I'd guess you might be thinking of the darts game that Playjam had. This was on Sky Digital rather than analogue Sky, so more like 1998-1999. From memory the old analogue system didn't have any interactive features.

I got addicted to that too, and Beehive Bedlam in 2001.

I love TV tech. The old Teletext / Ceefax product was pretty impressive for its time and some insane engineering. I spent a number of years writing software for the TV industry (both backend and STB software) as a result of playing about with this when I was younger.

My brother was so disappointed at losing Beehive Bedlam when we switched from Sky to NTL in ~2002. I remember asking around for something similar and he subsequently was hooked on Bust-a-Move for about 2 years. Music still etched on my brain.

Fun times.

For files of captured video containing teletext, there is ccextractor to pull it out:


I've never tried ccextractor for pulling teletext but I use it for pulling almost any kind of closed captions.

Teletext is still around and updated here in Norway. I still use it sometimes to read news, mostly for the nostalgia.

The NOS (Dutch Broadcasting Foundation) still provides Teletext via their website[1] that is still used quite a lot for its short format. There is also a public API[2]
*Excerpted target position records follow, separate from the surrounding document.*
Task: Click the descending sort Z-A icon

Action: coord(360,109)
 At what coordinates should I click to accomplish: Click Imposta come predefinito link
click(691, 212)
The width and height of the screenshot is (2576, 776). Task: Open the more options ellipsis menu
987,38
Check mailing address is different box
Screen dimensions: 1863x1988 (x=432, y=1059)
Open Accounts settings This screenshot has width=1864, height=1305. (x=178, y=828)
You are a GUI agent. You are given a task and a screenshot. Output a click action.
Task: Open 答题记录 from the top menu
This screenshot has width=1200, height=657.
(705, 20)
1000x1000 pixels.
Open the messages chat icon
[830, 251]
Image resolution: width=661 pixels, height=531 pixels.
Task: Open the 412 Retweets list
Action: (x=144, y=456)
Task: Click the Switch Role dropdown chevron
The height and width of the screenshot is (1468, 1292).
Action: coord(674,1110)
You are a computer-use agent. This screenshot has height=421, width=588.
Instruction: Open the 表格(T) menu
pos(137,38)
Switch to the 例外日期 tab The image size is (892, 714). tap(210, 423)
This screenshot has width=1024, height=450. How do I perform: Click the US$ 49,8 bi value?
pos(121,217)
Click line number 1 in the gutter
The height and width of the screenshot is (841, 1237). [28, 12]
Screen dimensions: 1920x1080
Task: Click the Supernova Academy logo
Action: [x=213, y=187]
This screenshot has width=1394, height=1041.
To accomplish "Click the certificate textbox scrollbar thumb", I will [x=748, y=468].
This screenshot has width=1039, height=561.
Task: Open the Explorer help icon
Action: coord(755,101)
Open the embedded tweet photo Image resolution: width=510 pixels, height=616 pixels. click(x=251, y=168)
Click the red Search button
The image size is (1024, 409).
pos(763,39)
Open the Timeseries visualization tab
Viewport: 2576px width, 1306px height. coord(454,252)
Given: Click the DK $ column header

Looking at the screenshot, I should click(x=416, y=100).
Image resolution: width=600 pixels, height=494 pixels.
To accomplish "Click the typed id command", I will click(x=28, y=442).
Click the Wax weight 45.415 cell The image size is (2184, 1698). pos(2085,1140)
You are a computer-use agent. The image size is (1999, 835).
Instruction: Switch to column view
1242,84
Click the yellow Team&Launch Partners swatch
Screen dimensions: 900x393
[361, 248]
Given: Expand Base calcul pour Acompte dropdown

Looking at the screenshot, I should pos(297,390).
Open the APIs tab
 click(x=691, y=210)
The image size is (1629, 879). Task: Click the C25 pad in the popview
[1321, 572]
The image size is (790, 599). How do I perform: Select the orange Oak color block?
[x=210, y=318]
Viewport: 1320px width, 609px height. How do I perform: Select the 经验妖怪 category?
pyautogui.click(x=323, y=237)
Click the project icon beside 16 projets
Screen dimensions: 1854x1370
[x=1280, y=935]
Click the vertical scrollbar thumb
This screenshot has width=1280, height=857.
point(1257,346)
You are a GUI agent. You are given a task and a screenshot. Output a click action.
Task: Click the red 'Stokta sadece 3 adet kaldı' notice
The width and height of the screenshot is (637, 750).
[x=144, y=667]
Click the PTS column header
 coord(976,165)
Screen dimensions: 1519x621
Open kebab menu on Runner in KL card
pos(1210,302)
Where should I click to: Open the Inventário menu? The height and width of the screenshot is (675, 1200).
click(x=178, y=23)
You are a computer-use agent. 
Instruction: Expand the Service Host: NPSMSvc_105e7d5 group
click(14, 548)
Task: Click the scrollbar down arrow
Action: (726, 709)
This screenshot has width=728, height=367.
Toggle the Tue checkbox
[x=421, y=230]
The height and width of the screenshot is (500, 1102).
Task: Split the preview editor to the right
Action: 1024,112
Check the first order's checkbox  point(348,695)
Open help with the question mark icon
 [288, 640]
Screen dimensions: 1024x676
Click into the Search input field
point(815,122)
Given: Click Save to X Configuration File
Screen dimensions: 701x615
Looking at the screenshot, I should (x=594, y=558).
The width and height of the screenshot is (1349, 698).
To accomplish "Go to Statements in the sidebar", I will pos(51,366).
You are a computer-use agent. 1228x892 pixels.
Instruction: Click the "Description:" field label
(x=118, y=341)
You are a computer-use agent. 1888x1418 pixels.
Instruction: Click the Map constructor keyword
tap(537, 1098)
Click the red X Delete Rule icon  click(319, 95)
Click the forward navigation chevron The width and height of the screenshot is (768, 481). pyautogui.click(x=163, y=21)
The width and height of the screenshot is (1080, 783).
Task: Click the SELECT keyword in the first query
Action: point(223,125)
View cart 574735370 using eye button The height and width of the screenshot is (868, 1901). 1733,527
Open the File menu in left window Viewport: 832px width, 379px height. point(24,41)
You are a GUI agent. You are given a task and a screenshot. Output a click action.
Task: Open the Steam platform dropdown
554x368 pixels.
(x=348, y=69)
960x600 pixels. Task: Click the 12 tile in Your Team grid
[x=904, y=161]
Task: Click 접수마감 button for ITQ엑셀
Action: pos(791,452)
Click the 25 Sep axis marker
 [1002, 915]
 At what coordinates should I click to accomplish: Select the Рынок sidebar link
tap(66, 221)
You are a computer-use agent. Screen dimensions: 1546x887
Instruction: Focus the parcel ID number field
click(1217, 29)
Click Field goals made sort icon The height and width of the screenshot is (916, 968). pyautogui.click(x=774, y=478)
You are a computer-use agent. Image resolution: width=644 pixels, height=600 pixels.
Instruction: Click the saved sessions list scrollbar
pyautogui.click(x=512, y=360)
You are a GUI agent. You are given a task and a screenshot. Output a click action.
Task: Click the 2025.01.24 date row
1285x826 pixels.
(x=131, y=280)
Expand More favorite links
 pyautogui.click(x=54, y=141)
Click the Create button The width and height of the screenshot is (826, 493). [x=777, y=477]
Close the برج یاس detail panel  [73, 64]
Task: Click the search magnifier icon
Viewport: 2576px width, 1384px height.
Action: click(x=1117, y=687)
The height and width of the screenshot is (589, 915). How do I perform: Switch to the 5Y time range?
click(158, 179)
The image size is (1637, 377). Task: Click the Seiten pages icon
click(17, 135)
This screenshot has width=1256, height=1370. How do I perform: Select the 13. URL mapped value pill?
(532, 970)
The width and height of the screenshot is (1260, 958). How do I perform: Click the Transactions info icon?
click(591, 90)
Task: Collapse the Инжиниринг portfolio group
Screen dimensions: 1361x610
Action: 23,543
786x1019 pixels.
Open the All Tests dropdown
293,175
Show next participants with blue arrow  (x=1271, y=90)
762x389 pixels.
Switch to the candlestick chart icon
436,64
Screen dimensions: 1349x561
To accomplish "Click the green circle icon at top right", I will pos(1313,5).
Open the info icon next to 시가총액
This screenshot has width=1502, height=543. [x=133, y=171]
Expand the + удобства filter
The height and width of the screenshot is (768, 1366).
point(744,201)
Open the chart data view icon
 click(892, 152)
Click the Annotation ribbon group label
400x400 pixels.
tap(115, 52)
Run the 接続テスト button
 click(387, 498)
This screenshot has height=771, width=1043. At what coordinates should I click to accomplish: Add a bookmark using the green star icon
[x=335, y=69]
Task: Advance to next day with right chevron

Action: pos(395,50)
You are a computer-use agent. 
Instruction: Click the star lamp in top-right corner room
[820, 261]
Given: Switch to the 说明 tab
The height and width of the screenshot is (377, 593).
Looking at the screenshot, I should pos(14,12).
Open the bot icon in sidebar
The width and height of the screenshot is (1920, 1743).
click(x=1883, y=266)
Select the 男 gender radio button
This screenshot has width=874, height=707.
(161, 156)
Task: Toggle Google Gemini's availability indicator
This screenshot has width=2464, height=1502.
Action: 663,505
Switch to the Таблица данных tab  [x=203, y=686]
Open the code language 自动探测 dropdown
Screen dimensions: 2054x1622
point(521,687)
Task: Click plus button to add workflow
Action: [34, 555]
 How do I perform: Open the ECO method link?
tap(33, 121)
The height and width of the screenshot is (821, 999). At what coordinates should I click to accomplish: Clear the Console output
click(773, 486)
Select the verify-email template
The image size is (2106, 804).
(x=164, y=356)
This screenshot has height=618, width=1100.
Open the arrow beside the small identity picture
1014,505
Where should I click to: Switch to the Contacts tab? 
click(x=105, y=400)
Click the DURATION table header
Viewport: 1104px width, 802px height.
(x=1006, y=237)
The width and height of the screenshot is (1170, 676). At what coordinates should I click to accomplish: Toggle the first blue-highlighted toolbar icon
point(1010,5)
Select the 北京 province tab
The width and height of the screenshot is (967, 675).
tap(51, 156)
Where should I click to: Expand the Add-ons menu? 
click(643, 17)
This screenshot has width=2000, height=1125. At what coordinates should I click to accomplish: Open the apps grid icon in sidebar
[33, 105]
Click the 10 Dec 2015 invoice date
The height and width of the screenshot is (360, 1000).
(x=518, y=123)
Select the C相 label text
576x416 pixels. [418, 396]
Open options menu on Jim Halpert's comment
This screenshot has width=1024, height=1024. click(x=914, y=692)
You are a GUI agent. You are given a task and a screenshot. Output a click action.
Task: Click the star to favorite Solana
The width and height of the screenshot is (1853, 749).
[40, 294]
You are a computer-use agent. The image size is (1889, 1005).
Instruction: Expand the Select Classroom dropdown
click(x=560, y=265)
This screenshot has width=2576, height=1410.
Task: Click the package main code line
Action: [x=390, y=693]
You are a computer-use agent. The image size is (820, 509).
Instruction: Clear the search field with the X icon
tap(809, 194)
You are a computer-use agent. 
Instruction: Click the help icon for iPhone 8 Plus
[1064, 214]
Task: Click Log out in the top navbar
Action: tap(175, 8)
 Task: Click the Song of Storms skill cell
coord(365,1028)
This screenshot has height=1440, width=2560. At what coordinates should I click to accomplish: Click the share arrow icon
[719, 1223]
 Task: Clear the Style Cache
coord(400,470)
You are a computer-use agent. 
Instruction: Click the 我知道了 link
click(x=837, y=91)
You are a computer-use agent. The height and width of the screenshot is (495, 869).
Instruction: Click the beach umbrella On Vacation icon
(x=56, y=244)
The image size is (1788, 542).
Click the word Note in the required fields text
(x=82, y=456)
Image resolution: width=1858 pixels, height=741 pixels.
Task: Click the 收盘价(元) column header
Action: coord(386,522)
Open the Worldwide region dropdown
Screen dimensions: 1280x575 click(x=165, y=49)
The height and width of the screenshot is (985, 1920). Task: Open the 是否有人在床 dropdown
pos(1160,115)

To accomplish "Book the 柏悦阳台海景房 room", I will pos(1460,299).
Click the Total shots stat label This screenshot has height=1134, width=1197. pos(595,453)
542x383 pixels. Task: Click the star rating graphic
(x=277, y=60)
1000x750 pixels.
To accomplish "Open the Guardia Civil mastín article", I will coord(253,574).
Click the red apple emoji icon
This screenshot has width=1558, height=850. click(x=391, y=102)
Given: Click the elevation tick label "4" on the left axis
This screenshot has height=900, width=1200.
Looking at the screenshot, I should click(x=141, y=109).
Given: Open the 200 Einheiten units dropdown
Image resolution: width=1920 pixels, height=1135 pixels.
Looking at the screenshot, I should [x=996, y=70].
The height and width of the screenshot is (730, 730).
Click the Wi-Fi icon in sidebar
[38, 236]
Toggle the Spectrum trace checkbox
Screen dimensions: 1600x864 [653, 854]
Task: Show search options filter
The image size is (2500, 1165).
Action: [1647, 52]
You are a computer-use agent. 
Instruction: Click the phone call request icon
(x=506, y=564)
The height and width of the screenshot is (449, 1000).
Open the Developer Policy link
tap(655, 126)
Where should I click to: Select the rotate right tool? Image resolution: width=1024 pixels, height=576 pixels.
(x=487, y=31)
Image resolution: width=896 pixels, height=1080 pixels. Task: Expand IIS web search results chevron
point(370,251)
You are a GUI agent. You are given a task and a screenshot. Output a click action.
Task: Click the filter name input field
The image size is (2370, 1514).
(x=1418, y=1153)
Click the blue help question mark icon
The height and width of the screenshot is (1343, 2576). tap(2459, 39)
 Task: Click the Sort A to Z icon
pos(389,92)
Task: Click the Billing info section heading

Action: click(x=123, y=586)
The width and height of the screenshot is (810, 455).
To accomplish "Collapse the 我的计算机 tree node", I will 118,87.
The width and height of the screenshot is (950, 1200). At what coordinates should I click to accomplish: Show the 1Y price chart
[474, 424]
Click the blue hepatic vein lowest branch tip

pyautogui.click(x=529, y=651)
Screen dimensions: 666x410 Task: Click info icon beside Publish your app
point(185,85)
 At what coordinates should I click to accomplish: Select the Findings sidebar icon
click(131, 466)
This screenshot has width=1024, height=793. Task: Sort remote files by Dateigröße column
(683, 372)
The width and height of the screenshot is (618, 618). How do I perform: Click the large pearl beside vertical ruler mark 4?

[1]: https://nos.nl/teletekst [2]: https://teletekst-data.nos.nl/json

Same for Finnish public broadcasting: https://yle.fi/aihe/tekstitv

Some picks:

English news: https://yle.fi/aihe/tekstitv?P=190

Seasonal calendar: https://yle.fi/aihe/tekstitv?P=830

Museum of Teletex Art: https://yle.fi/aihe/tekstitv?P=805

Getting some major ANSI / Prodigy vibes

You Americans have definitely missed on teletext, it's funny that you're comparing it to Prodigy (to be fair you have two-way systems, but teletext are much more accessible, being built on TV). It actually influenced how CC/subtitles looked: since US captions don't have colour, you rely on moving it closer to the speaker and on writing names in-stream while British subtitles (especially of BBC specification) also used colours.

Edit: but I think that the true winner of this era is the French, they have both (https://en.wikipedia.org/wiki/Minitel, IEEE has a nice, although a bit opinionated, summary: https://web.archive.org/web/20171004160220/https://spectrum....)

I had a toast-rack ZX Spectrum as my childhood computer but grew up in North America, and just made the connection how much the TT graphics look like Spectrum graphics.

Unrelatedly, Canada had a late launch of Minitel-like services in the mid-1990s: https://techmonitor.ai/technology/bell_canada_launches_inter...


Unrelated, but imagine if smartphones today were instead called screenphones. Fun!

I think that the reason teletext never went live in NA (although to be fair CBC had some serious trials) is because of different broadcast standards. Not in "NTSC versus PAL" mind you, but in "nationally-run versus autonomous affiliates of networks" sense. Convincing many independent stations to install equipment and to update the information for a nebulous service that you aren't sure that the viewers who bought their sets would appreciate, while across the pond the cost of switching to televisions with teletext is (for most people) call your renter if they have one available for you to swap to while we BBC/IBA (the Independent Broadcasting Authority) will take care of our side, even if you're in the Channel Islands.

This is lost to history, that there was a point when many CBC stations were affiliates and not actually run by CBC themselves.

Canada also experimented with the Telidon system in the 1970s, which had some similarities to Teletext:


I enjoyed this before the Internet. You had tv-schedules, news, horoscope and some other things too.